The water, he was told later that night, was icy and it was a miracle that he had not drowned. No, not he: His brother. He had found Ambarussa at last, unscathed by the fire and half-buried by a fallen beam that had smashed the swanship's hull and hurled him into the water, where he, unconscious from the smoke already, had found a quick end.

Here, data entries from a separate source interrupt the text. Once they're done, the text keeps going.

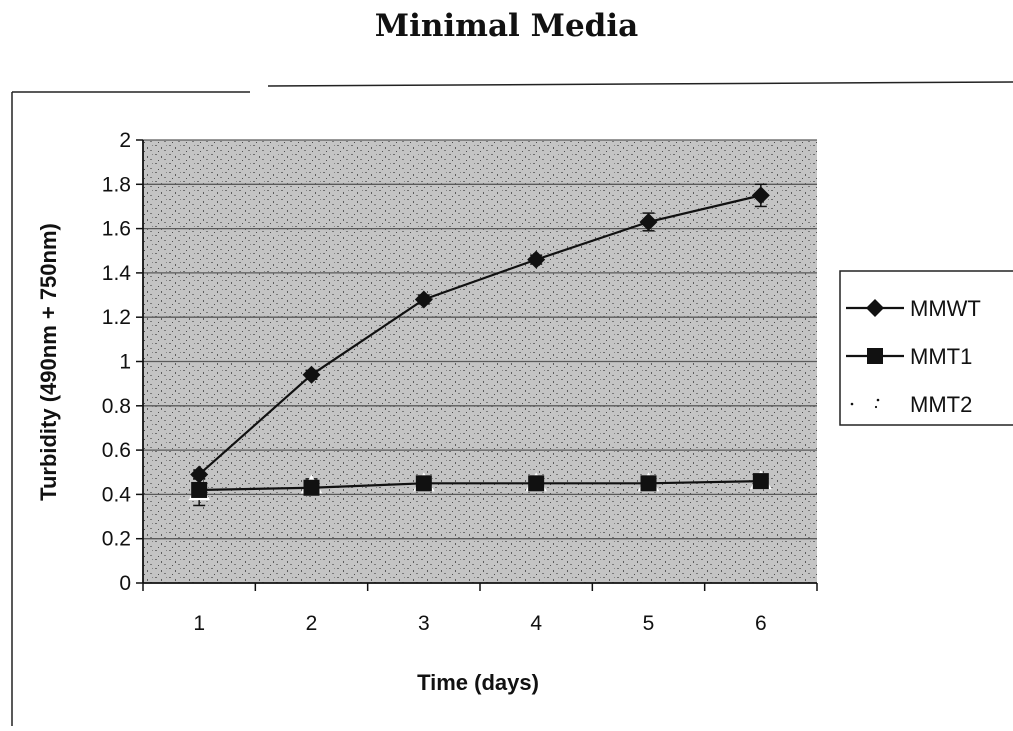  I want to click on y-tick-label: 1.2, so click(116, 318).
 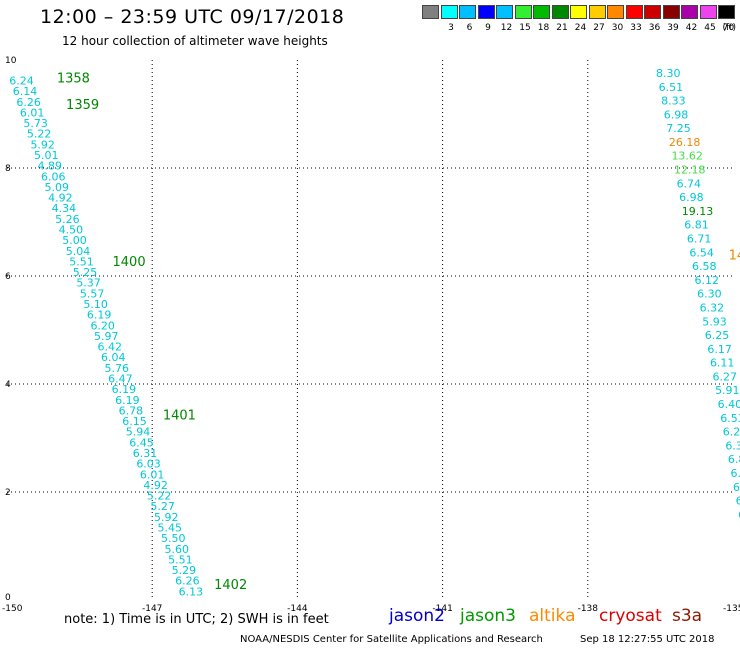 What do you see at coordinates (130, 262) in the screenshot?
I see `time-label: 1400` at bounding box center [130, 262].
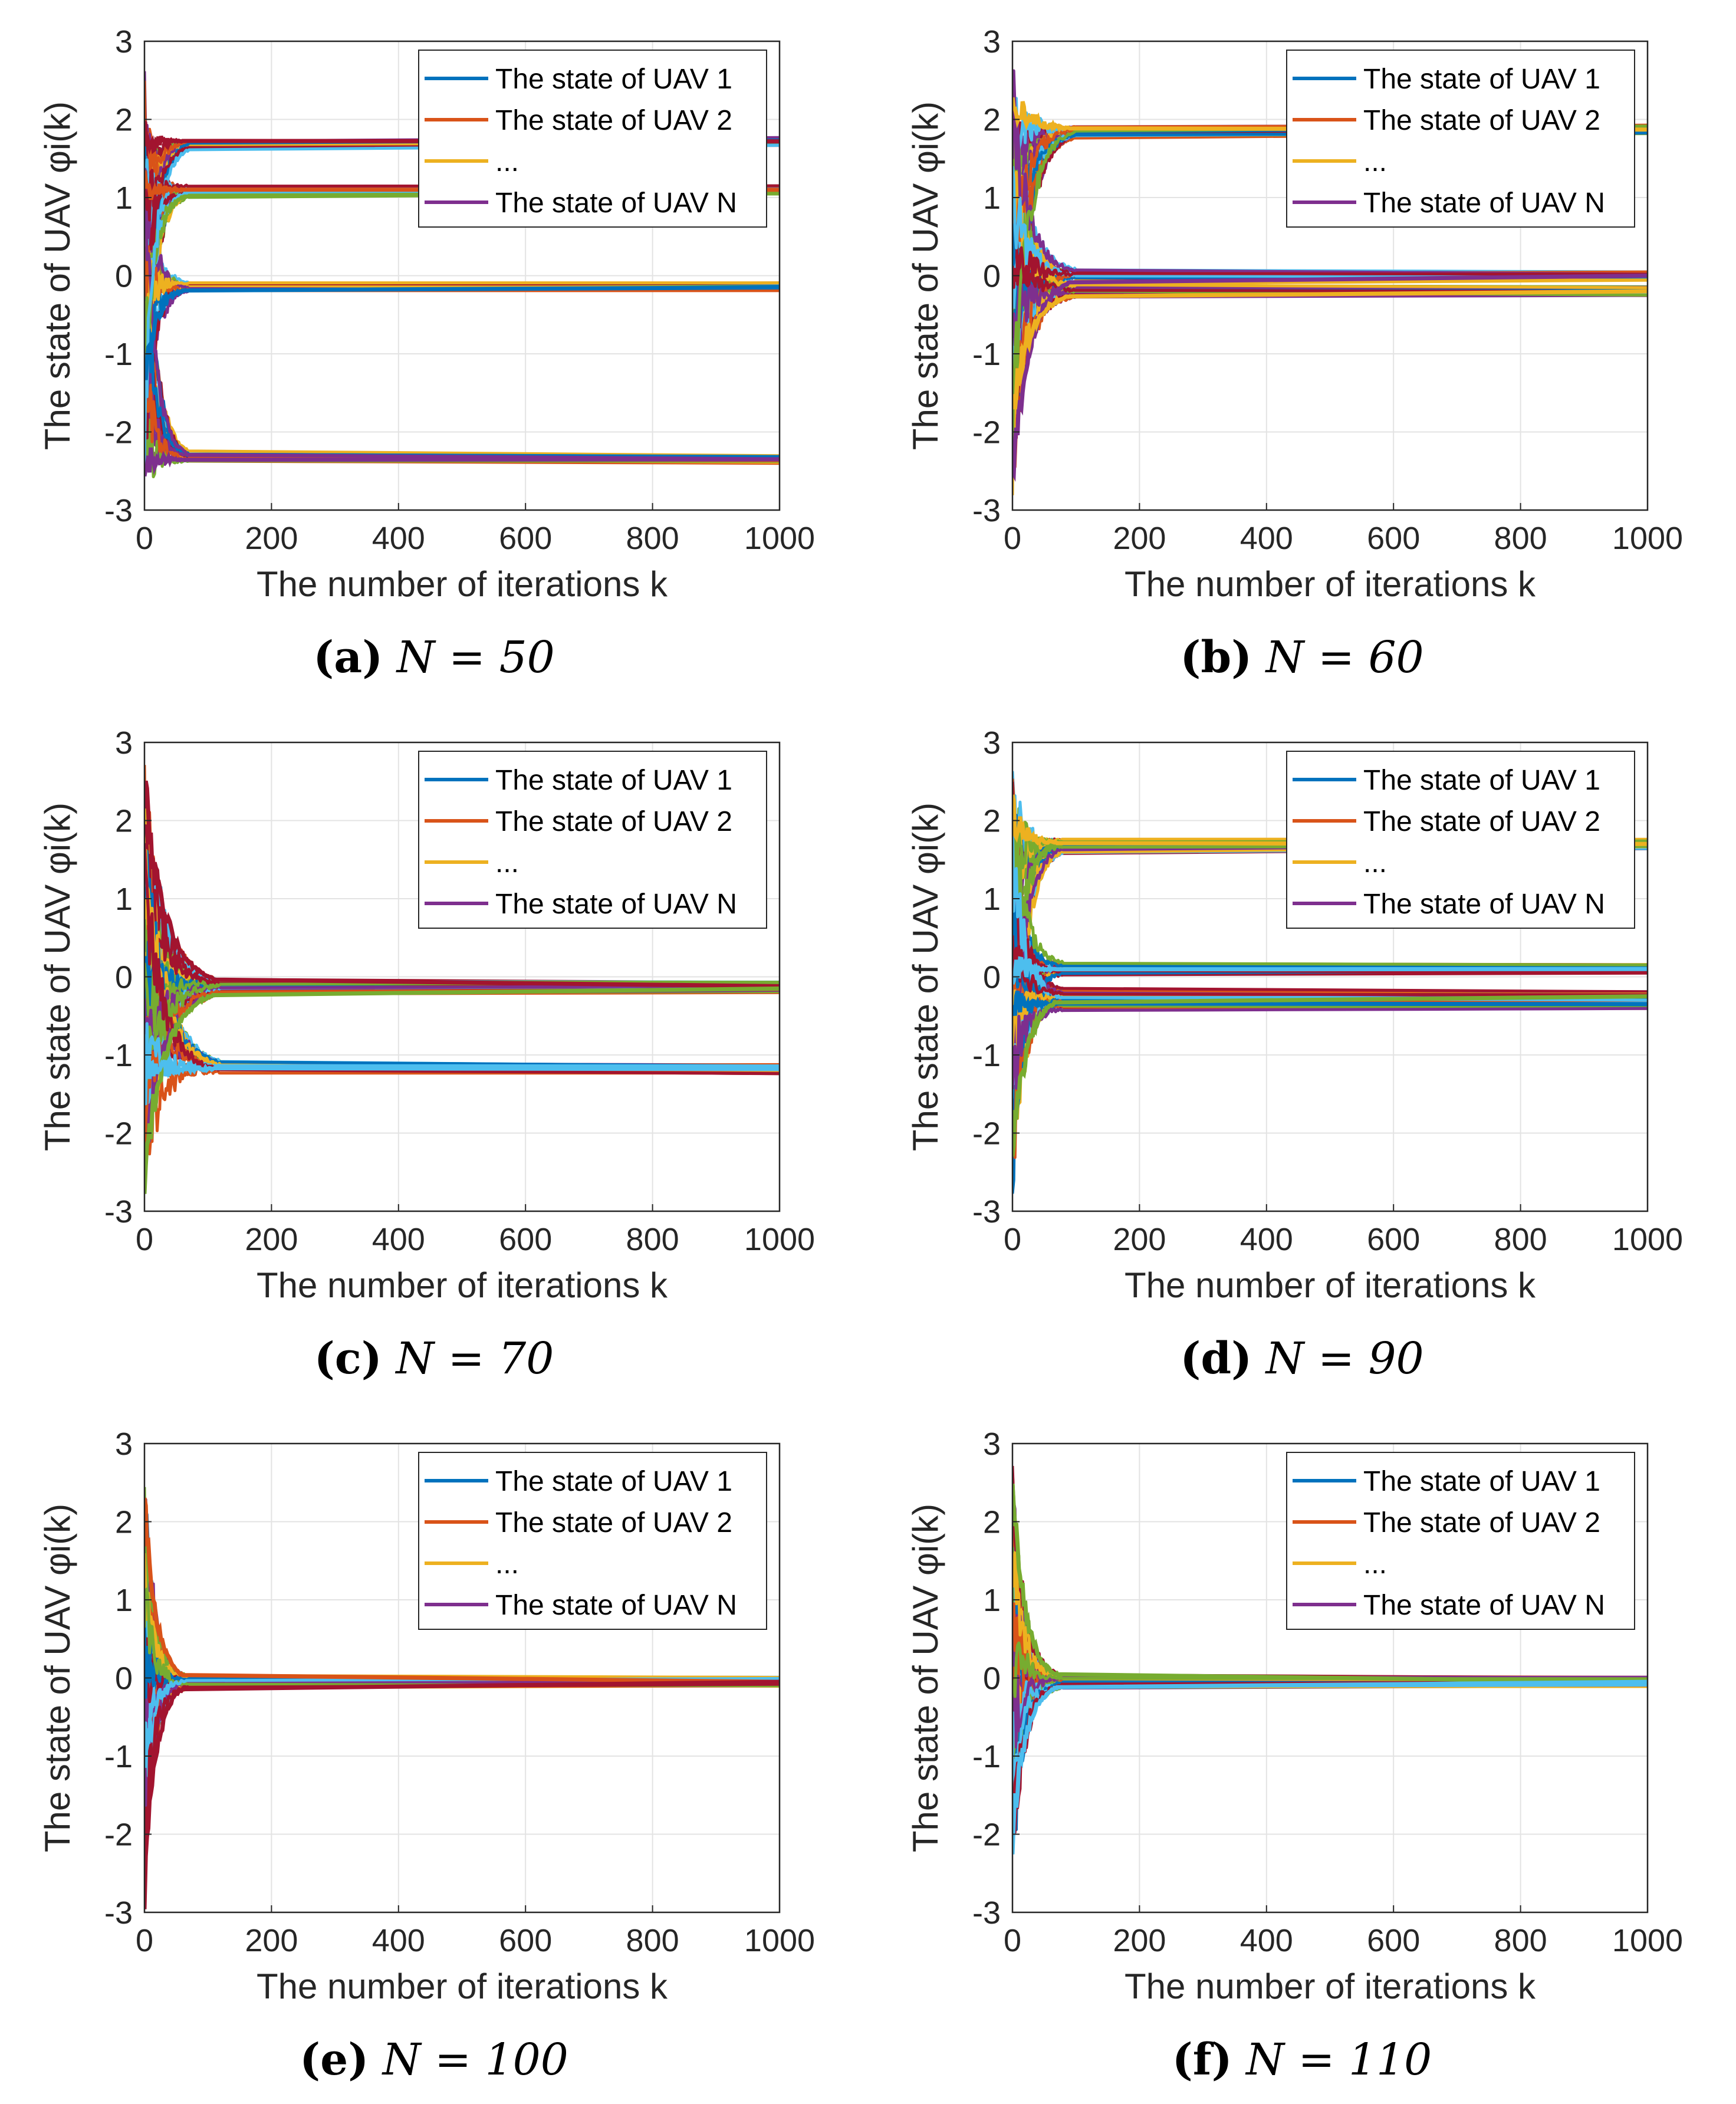  Describe the element at coordinates (348, 658) in the screenshot. I see `caption-label: (a)` at that location.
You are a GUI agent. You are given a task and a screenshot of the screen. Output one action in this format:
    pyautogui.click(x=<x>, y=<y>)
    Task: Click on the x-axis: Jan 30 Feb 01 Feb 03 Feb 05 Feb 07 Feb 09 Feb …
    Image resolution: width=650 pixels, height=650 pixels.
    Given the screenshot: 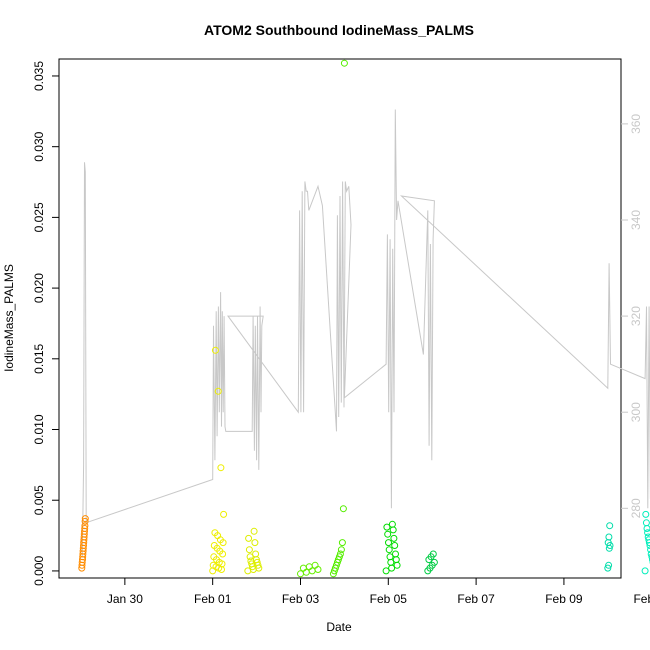 What is the action you would take?
    pyautogui.click(x=378, y=592)
    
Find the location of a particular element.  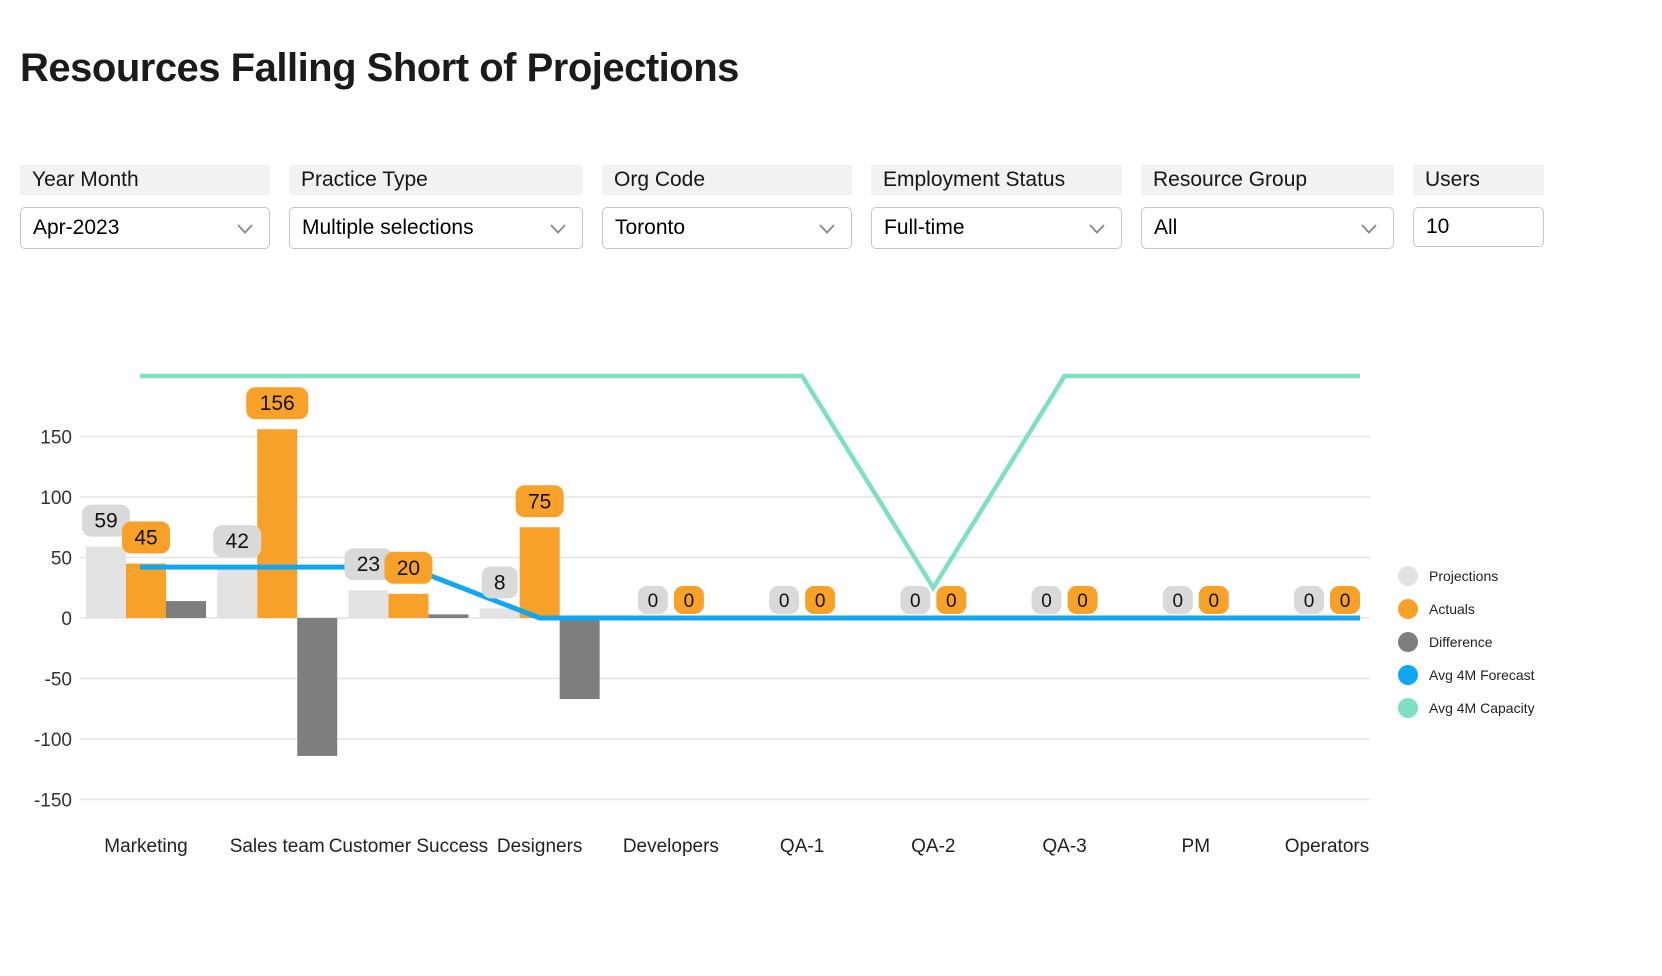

At his bidding, they had salvaged a number of hardly-burned planks of the ship, and sent his brother out to sea. His father never came.

 

The Fourth

The Oath again. His father burned, and later that night the torch fell from Maitimo's hand on the march back. It guttered out in a puddle left by recent rain, and he turned away.

 

Interlude

Ever since, Ambarussa had sat outside the circle of light of camps and bonfires, and on Himring Maitimo - Maedhros now - gave him the seat furthest from the fireplace. The smell of roast meat made him retch, and he avoided to look at ashes. He rather sat by the window when it rained.

 

The Fifth

The Halls of Mandos are blessedly cool, for fëar need none of the comforts of the body: No food, no fire, and in consequence - no ashes. He has learned to ignore Grandmother Míriel's weavings and their depictions (mostly of fire), until one day a flash of different red among the threads catches his attention: Maedhros, a brilliant light in his left hand, teetering on the edge of the abyss, falling and tumbling into the chasm of fire. There is no water in the Halls of Mandos, either.

 

He freezes before the image on the tapestry, until Maedhros himself, ungainly in only-spirit form like a toddler learning to walk, approaches him and his twin (always a shadow by his side since his own death at the Havens of Sirion).

 

'Are all of us here now?'

'Save for Makalaurë.'

'Is he -'

Ambarussa catches a glimpse of blue on another of the tapestries.